Para atenuar nosso desespero de causa, não faltam bons e eficientes tratamentos. E de acordo com os especialistas, se os cuidados forem seguidos à risca, as chances de melhora são grandes. “A resposta aos tratamentos depende de cada organismo. Mas, quando a paciente segue as orientações do médico e do nutricionista, os resultados são sempre satisfatórios, principalmente para os graus mais avançados”, revela André Cervantes. E os mais indicados são a drenagem linfática manual, que consiste numa massagem vigorosa para eliminar o excesso de líquidos e toxinas, melhorando a circulação linfática e sangüínea; o ultra-som, que age facilitando a penetração de substâncias e estimula a reabsorção da fibrose entre as células de gordura; a endermologia, que é um aparelho de sucção e rolamento que massageia os tecidos e estimula a circulação local; e a intradermoterapia, injeções de certas substâncias que ajudam a dissolver os nódulos.
Isso tudo fora os cremes, que se tornaram verdadeiras armas químicas para tentar ganhar essa guerra. “Os cremes à base de hormônios masculinos, como o oxandrolona são muito eficazes. E existem também outros coquetéis que levam cafeína, hormônios tiroideanos, centella asiática, substâncias que vão entrar na fórmula em maior ou menor concentração dependendo do grau da celulite”, informa Lígia Kogos. A dermatologista Liane Mazzarone explica que a função principal desses cremes é a de melhorar a vascularização no tecido afetado e auxiliar a lipólise. “O princípio ativo básico de muitos cremes é a cafeína nanosferizada ligada à molécula de silício orgânico”, revela ela, acrescentando que essa parceria das substâncias torna o creme muito mais eficaz. “O silício orgânico tem a identidade com as células do tecido, facilitando a penetração dos ativos que, por estarem em forma de nanosfera, são liberados lenta e gradualmente com o aproveitamento mais prolongado ”, diz Liane. Além desse arsenal cosmético, existem também aliados via oral, como os comprimidos de asiaticosídeo, pertencente à família da tradicional centella asiática.

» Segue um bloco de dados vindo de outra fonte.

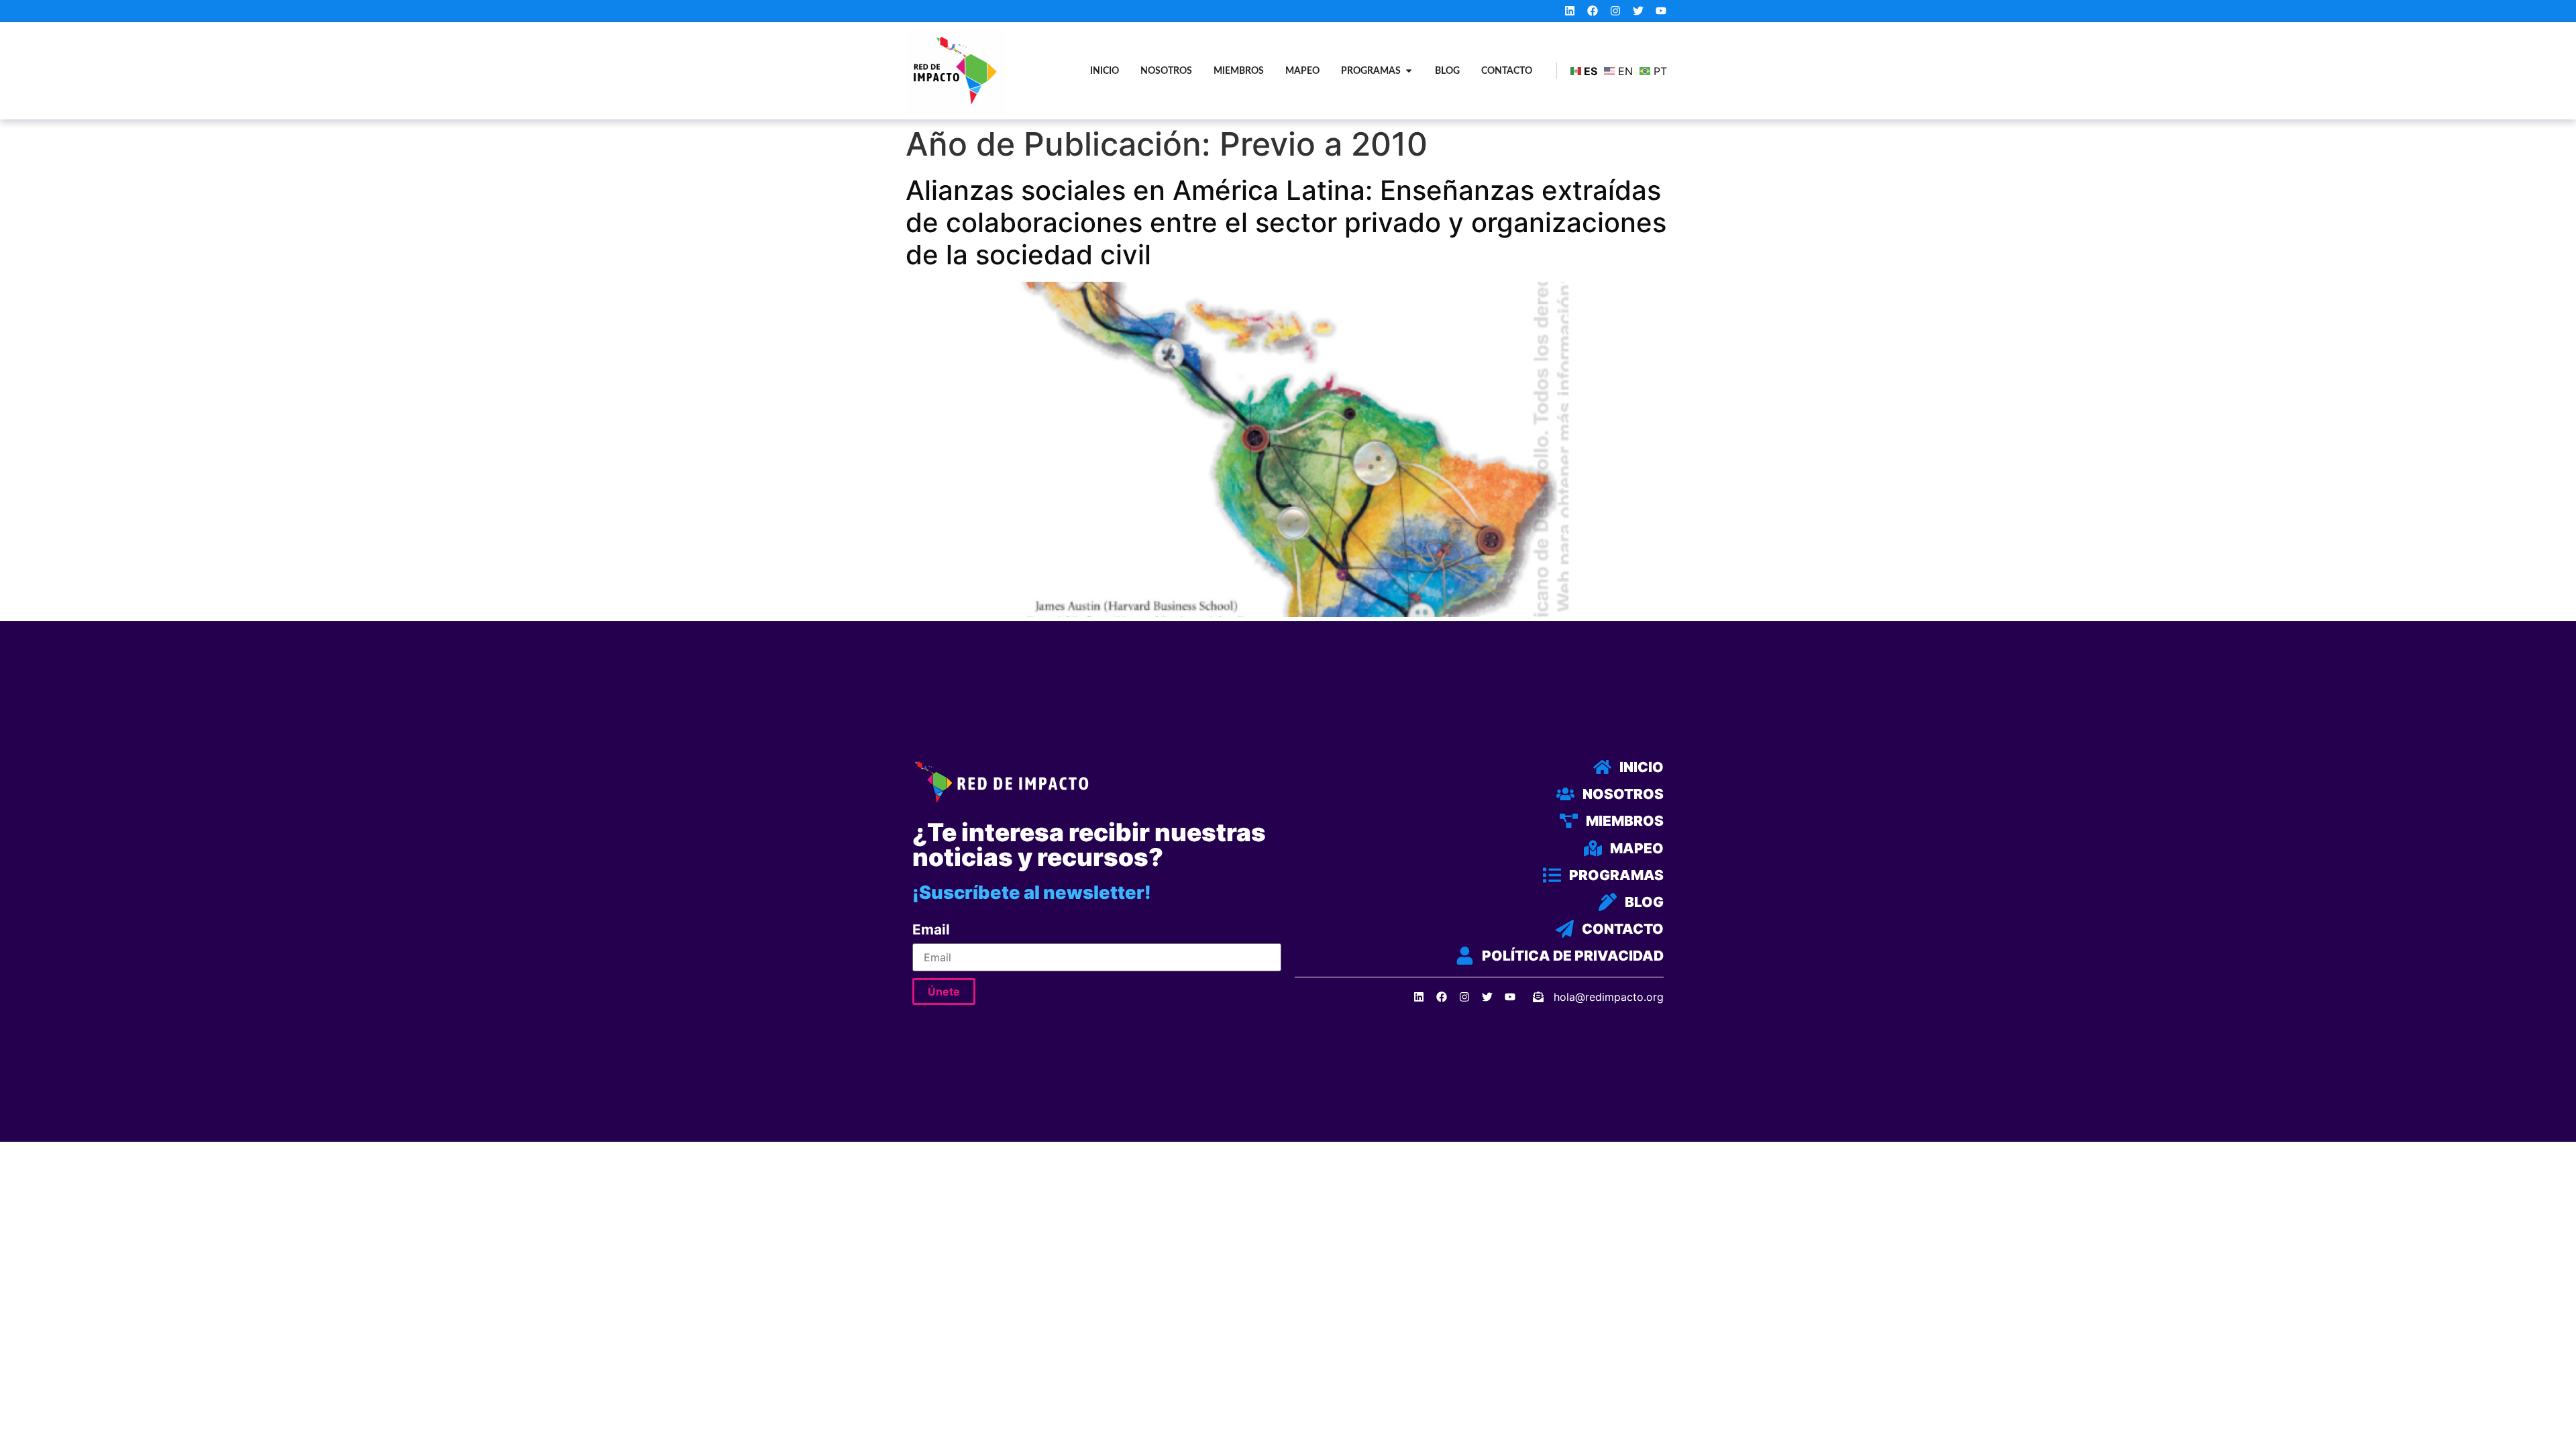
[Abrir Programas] (1408, 71)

Para quem lutou até a última conseqüência e não conseguiu acabar com todas as inimigas, já existe uma arma com efeito de canhão – literalmente: o subcision. “Este procedimento consegue resolver a celulite de grau IV. Com anestesia local, uma agulha específica, chamada Nokor, é introduzida na pele acometida pela celulite. Esta agulha possui uma espécie de ‘faca’ em sua ponta que facilita a secção das traves fibrosas. Depois de seccionadas, ocorre um hematoma desencadeado pela ruptura involuntária de alguns vasos sangüíneos adjacentes”, descreve o angiologista Roberto Rodolfo Júnior, explicando que o resultado esperado é a secção das traves, o que vai melhorar o terrível aspecto da casca de laranja. Portanto, com alguma organização e uma boa estratégia de guerra, já é possível sonhar com um futuro em que você e a celulite não vão mais dividir o mesmo território.